Supplied information Start Marker
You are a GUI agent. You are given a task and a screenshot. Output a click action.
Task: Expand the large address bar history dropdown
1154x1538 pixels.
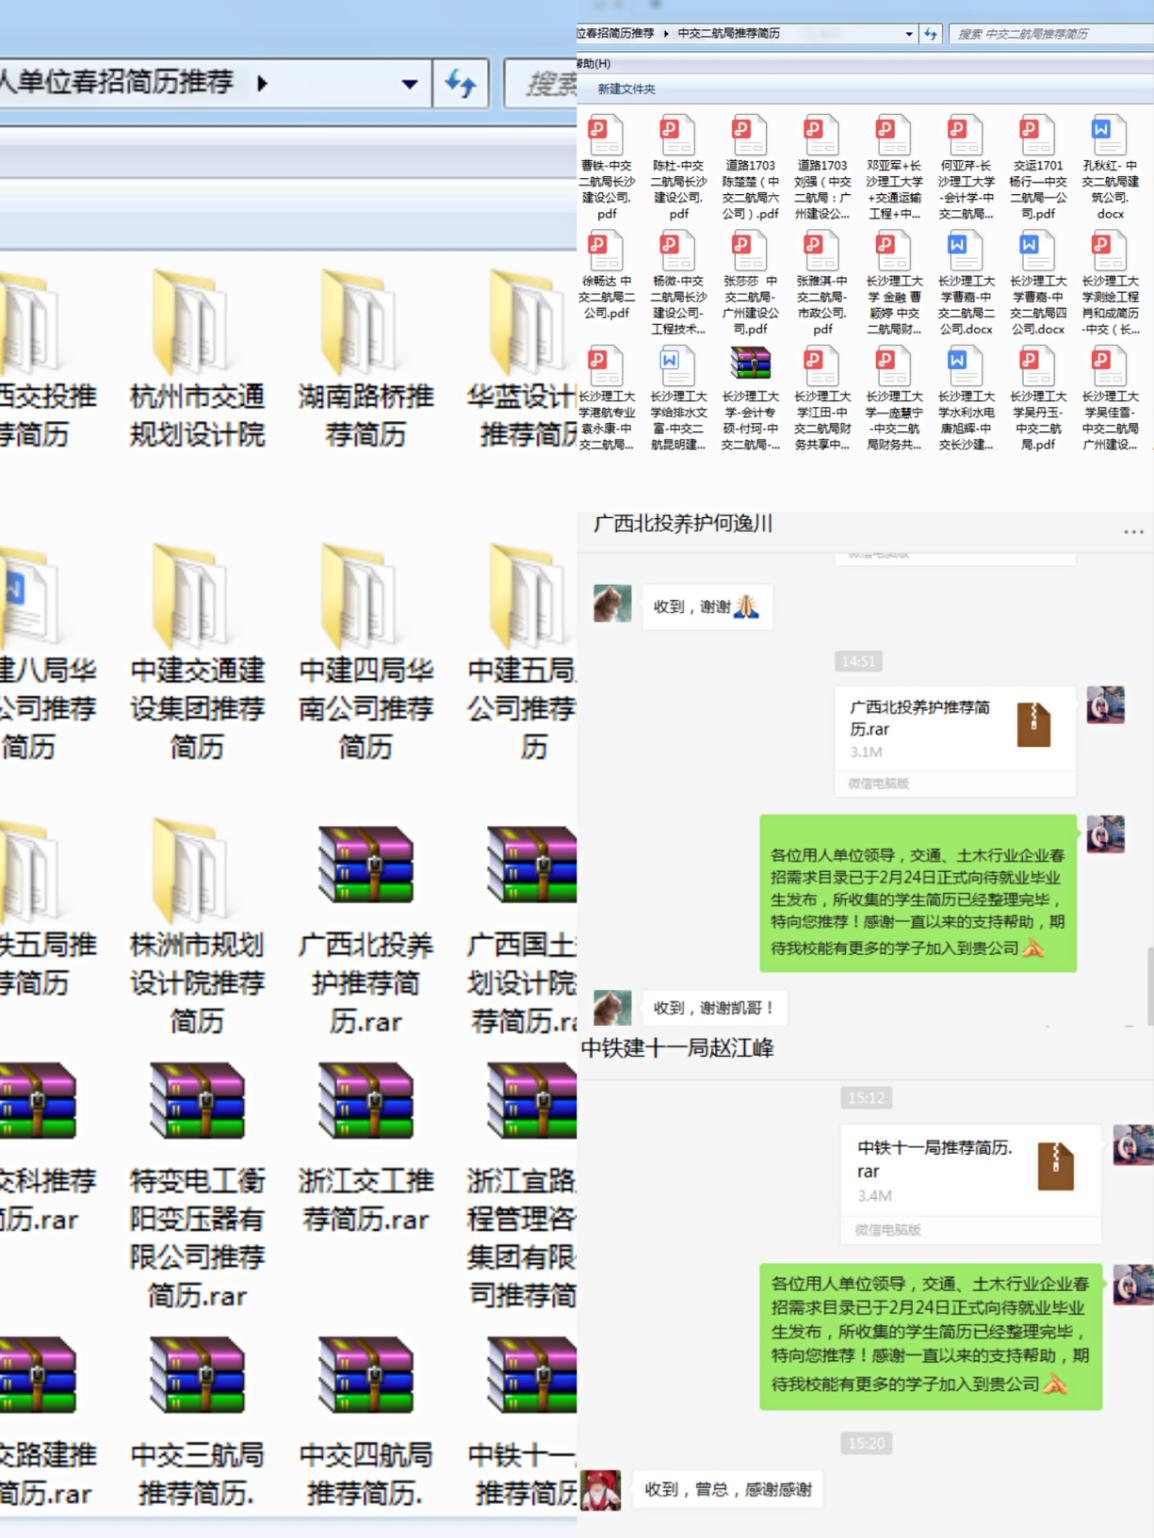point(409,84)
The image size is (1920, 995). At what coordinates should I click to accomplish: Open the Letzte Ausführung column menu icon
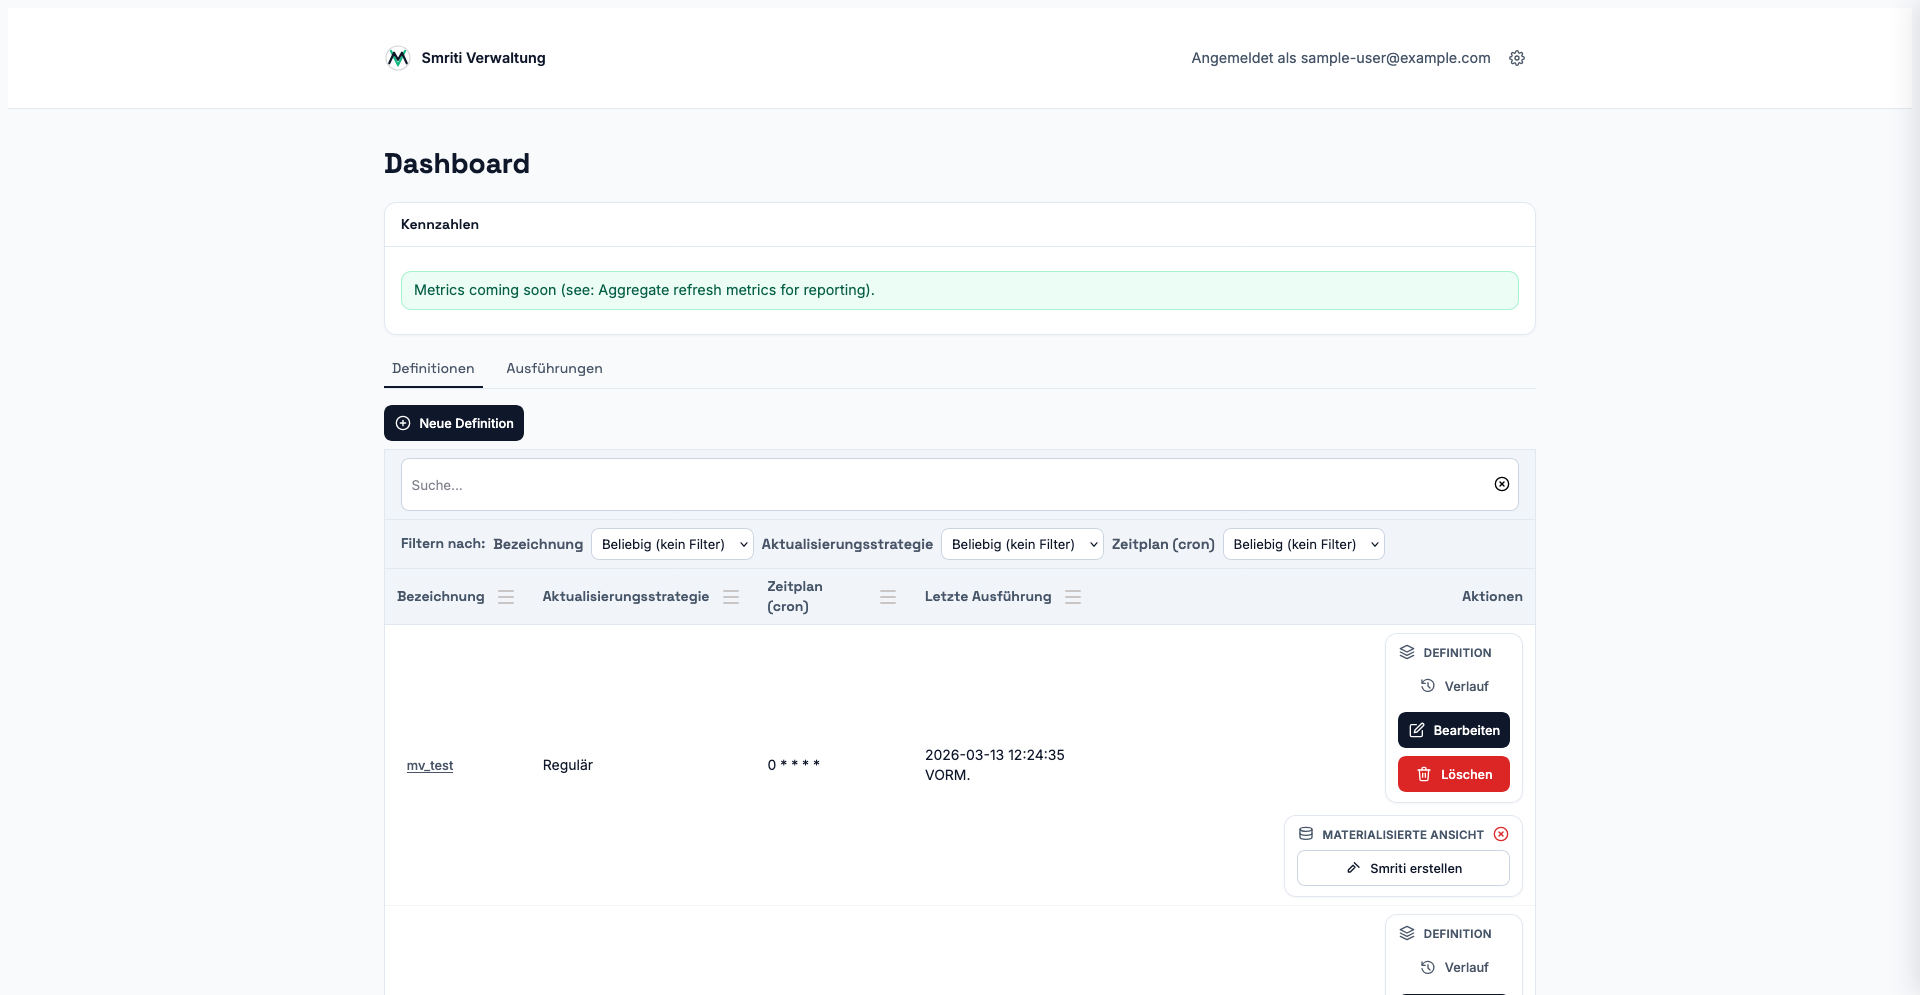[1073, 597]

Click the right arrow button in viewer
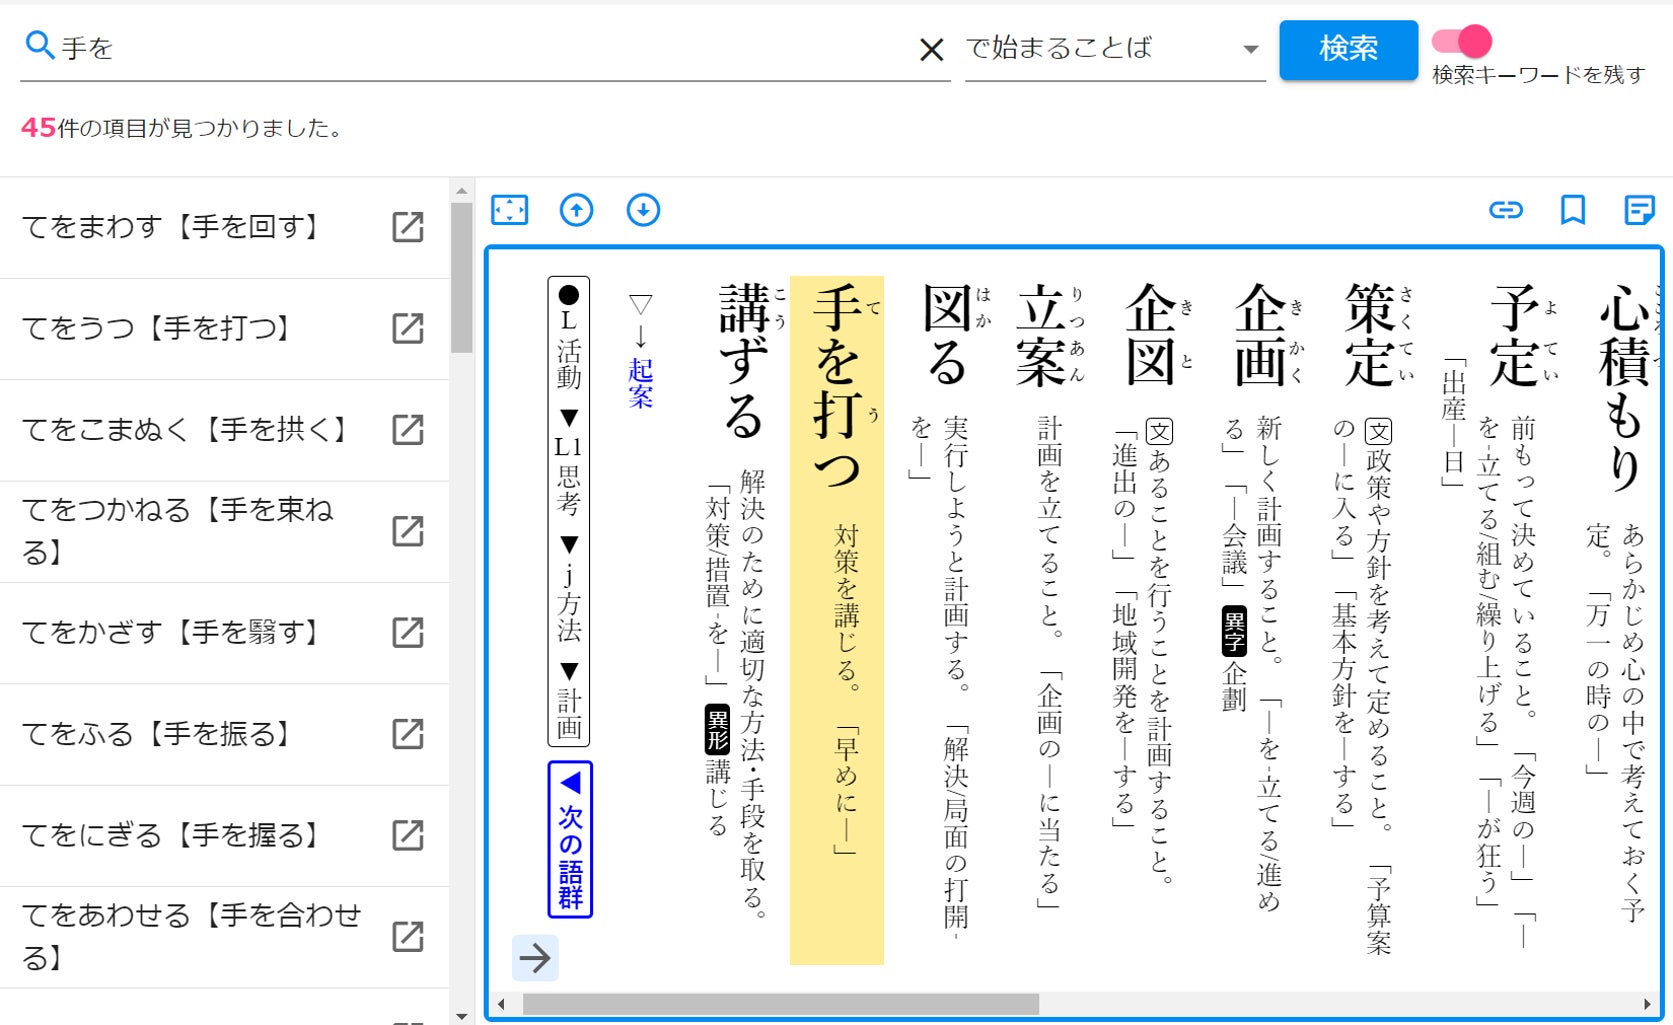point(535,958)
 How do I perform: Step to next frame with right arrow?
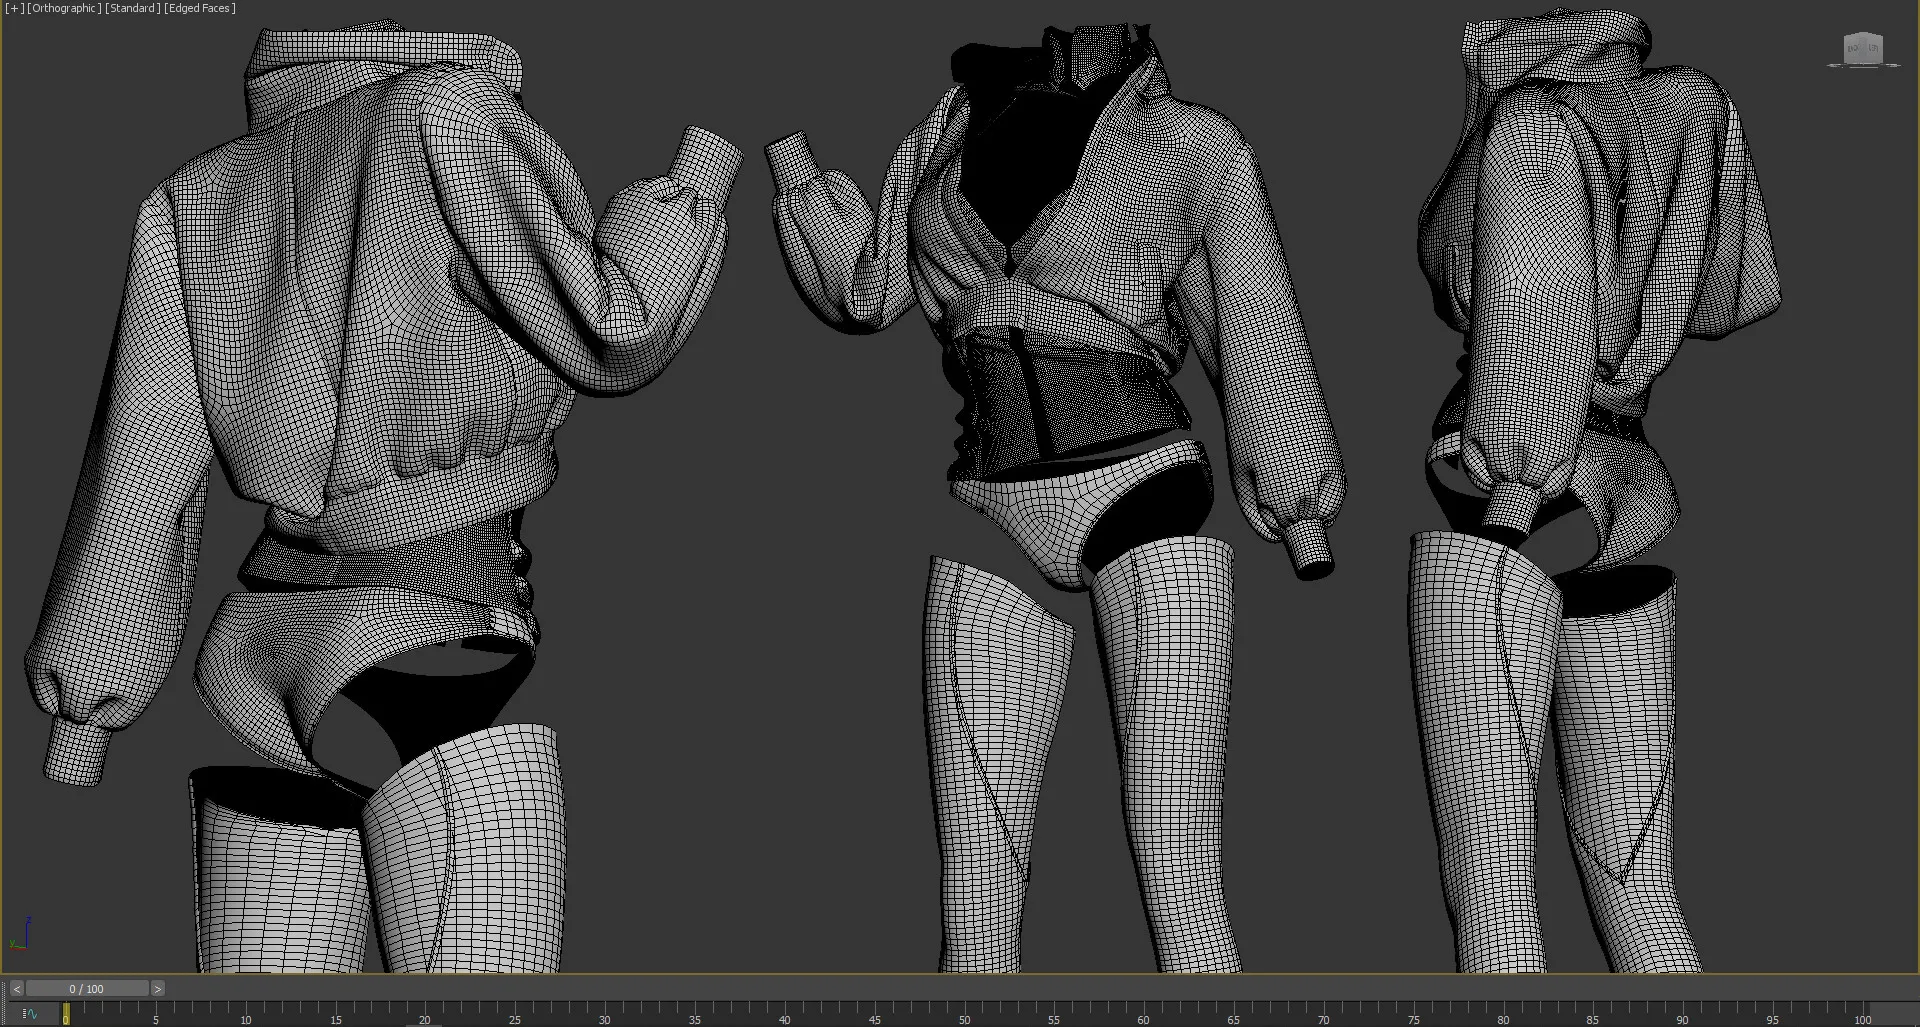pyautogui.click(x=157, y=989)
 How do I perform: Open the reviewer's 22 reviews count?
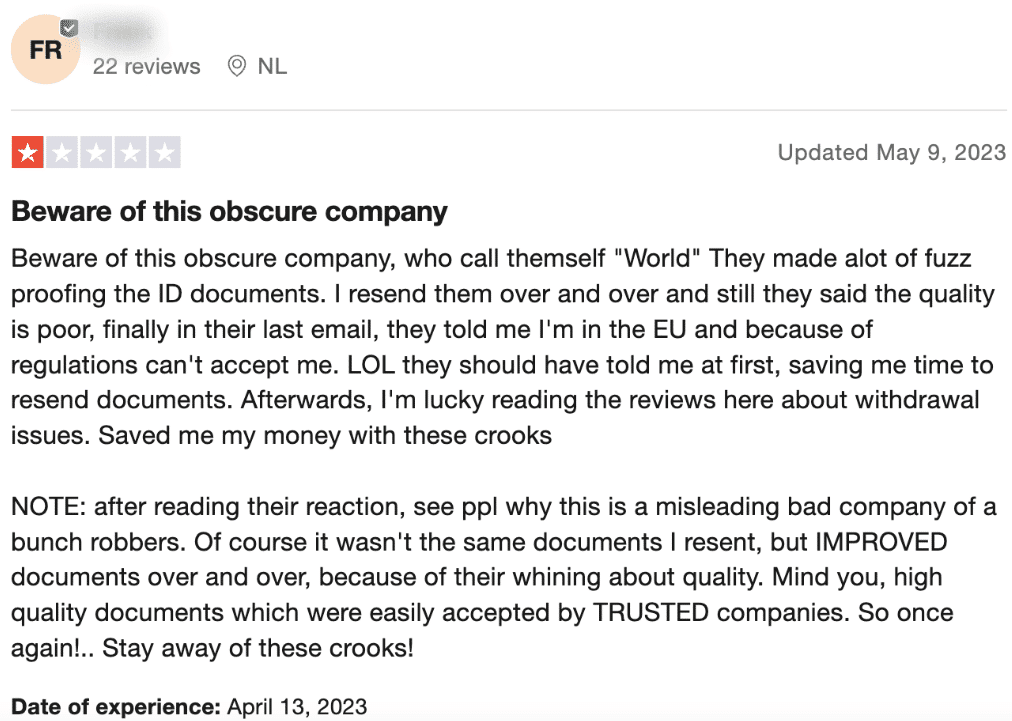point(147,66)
Supplied information End Marker
▶ Work task
All of the material above is to be copied exactly, with no pictures.

▶ Your response
You are a GUI agent. You are given a task and a screenshot. Output a click action.
Task: Expand the large address bar history dropdown
1154x1538 pixels.
point(409,84)
The image size is (1920, 995). At what coordinates should I click to accomplish: Open the Letzte Ausführung column menu icon
[1073, 597]

Click the right arrow button in viewer
point(535,958)
 How do I perform: Step to next frame with right arrow?
pyautogui.click(x=157, y=989)
 How do I perform: Open the reviewer's 22 reviews count?
point(147,66)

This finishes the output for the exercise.